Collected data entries
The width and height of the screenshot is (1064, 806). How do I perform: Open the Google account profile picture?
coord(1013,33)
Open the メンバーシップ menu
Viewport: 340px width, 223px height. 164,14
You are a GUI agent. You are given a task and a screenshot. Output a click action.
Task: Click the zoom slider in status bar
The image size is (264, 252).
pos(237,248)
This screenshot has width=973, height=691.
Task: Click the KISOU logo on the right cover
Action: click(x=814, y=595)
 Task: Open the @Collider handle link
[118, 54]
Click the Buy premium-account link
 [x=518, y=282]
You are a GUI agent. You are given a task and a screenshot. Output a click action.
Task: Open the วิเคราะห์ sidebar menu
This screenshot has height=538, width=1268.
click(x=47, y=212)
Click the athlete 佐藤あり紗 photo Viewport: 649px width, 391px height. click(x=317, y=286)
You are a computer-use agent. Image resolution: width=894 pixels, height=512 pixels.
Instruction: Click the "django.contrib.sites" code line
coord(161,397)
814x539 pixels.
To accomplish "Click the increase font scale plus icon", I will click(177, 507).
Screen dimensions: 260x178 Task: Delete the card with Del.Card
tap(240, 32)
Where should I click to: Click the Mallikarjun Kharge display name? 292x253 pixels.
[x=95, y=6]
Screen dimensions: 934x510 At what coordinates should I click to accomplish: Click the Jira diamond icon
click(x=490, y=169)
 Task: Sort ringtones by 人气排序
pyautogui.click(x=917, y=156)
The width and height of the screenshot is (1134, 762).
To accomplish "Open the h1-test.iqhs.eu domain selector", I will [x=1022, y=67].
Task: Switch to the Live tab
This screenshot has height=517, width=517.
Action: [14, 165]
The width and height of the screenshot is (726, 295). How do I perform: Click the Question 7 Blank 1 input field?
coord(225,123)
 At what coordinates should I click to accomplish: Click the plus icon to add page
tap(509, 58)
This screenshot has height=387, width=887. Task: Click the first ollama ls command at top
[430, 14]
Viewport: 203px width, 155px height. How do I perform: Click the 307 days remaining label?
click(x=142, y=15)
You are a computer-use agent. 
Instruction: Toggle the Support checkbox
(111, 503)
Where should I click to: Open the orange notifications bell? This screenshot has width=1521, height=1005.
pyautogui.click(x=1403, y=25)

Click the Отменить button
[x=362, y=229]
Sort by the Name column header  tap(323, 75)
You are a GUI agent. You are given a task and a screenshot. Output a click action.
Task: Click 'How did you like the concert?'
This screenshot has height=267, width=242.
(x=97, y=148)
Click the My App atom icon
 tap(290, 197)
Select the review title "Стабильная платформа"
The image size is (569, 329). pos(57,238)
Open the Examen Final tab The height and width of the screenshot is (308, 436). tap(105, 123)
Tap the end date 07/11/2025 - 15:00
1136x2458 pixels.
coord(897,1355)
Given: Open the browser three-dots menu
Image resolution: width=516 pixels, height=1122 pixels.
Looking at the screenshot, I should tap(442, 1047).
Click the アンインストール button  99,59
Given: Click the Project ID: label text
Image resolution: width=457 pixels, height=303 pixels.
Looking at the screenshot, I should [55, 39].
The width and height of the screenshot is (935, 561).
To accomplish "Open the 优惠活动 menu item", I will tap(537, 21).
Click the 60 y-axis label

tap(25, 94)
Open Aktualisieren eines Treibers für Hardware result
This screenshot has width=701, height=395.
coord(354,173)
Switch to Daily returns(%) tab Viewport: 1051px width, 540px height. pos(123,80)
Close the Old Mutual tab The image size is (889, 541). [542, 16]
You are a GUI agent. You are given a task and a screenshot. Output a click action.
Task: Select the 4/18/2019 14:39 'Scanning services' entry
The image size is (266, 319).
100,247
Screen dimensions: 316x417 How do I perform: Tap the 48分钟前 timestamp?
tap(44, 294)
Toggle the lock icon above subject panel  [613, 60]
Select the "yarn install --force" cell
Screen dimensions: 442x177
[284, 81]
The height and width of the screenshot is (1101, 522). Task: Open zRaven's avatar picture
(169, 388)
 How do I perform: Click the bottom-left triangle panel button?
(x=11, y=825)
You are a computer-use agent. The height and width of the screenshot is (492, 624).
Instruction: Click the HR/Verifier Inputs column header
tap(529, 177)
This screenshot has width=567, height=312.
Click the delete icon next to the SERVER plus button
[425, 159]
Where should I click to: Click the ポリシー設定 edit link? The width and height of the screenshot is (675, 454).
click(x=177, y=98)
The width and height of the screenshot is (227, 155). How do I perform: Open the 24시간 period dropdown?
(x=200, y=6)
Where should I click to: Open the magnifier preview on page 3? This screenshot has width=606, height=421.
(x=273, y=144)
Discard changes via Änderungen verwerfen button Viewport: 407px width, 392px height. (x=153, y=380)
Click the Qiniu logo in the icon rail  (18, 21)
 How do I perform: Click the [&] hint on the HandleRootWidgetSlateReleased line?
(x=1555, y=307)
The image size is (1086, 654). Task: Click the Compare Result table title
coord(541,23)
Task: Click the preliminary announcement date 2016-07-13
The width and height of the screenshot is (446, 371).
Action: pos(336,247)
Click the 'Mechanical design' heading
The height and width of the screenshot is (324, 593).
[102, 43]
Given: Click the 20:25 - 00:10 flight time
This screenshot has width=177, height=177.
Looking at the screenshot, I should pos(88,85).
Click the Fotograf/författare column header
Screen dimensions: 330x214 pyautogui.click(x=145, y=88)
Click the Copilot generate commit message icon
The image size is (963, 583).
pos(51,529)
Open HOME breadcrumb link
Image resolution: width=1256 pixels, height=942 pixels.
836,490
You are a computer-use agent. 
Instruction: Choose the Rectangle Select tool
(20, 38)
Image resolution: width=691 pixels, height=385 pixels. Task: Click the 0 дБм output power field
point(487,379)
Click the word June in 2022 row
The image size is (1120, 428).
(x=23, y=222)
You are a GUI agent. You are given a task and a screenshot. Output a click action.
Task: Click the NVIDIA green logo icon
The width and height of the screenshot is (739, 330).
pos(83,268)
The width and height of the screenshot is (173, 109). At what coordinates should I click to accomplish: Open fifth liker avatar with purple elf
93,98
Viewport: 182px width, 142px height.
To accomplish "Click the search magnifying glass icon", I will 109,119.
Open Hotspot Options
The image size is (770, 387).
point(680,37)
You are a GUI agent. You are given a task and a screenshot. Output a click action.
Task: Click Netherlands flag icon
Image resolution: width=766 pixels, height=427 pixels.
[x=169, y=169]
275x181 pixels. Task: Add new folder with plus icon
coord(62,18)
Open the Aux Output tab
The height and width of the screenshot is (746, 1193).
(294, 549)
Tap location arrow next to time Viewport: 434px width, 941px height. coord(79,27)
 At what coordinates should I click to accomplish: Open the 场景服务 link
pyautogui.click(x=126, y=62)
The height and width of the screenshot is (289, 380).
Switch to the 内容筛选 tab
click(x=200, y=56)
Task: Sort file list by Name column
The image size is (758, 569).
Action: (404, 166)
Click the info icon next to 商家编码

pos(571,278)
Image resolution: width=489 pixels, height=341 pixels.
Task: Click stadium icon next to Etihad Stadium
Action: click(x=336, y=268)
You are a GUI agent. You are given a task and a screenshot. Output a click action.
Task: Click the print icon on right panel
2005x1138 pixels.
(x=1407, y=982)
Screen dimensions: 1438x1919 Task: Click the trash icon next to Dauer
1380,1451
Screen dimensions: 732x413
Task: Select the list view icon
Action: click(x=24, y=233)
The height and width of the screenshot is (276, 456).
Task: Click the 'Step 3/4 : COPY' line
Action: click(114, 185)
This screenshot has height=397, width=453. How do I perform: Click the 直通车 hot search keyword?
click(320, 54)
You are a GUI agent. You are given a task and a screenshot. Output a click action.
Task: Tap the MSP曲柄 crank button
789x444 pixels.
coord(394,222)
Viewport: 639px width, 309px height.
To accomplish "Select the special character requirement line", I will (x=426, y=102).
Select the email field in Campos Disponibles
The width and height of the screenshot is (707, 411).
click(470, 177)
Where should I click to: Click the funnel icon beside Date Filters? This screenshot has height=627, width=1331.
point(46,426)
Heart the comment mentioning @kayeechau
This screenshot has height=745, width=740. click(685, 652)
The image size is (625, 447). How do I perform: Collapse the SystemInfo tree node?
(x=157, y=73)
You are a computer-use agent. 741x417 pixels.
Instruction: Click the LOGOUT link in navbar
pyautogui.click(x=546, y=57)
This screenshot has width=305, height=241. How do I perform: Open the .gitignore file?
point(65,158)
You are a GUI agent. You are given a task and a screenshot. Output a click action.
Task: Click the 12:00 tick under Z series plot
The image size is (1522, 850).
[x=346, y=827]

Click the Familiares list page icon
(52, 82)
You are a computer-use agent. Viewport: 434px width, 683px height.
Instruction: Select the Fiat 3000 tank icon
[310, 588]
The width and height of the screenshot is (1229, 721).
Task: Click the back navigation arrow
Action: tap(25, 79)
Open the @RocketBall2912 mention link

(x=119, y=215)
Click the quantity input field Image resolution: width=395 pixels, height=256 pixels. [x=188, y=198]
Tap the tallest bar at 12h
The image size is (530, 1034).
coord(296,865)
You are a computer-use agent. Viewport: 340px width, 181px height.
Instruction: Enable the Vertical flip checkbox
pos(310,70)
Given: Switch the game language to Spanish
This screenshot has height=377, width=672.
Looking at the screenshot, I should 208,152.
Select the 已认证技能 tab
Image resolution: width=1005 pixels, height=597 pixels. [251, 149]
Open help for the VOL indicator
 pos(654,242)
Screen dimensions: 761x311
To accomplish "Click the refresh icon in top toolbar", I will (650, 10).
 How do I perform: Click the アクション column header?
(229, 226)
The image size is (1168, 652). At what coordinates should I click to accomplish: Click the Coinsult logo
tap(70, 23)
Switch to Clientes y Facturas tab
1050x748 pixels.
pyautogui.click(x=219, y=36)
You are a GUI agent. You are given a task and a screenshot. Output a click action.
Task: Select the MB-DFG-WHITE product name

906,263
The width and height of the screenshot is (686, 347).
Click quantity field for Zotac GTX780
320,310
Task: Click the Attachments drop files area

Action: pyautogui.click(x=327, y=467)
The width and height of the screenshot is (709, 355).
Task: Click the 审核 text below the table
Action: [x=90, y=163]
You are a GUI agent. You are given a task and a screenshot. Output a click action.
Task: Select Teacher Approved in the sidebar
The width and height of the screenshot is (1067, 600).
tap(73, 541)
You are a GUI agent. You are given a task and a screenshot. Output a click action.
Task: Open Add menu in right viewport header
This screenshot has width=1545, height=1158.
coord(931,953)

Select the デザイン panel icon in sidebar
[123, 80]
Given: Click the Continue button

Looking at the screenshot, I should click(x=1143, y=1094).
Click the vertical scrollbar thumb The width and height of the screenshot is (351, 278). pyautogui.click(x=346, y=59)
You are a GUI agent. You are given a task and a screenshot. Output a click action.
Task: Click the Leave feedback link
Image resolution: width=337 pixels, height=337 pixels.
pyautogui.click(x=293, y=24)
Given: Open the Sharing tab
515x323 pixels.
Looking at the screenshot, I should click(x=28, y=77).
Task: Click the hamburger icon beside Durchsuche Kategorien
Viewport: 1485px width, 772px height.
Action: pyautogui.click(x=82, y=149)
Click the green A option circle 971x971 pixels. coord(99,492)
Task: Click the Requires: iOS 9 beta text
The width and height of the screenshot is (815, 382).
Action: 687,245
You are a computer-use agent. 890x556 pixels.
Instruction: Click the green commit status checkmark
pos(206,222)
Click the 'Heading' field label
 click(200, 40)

**Assignment**
Please copy every line from the entries that includes the word "computer".

**Written solution**
You are a computer-use agent. Image resolution: width=894 pixels, height=512 pixels.
You are a computer-use agent. 
You are a computer-use agent. The height and width of the screenshot is (492, 624).
You are a computer-use agent. 
You are a computer-use agent. 741x417 pixels.
You are a computer-use agent. Viewport: 434px width, 683px height.
You are a computer-use agent. Viewport: 340px width, 181px height.
You are a computer-use agent. 890x556 pixels.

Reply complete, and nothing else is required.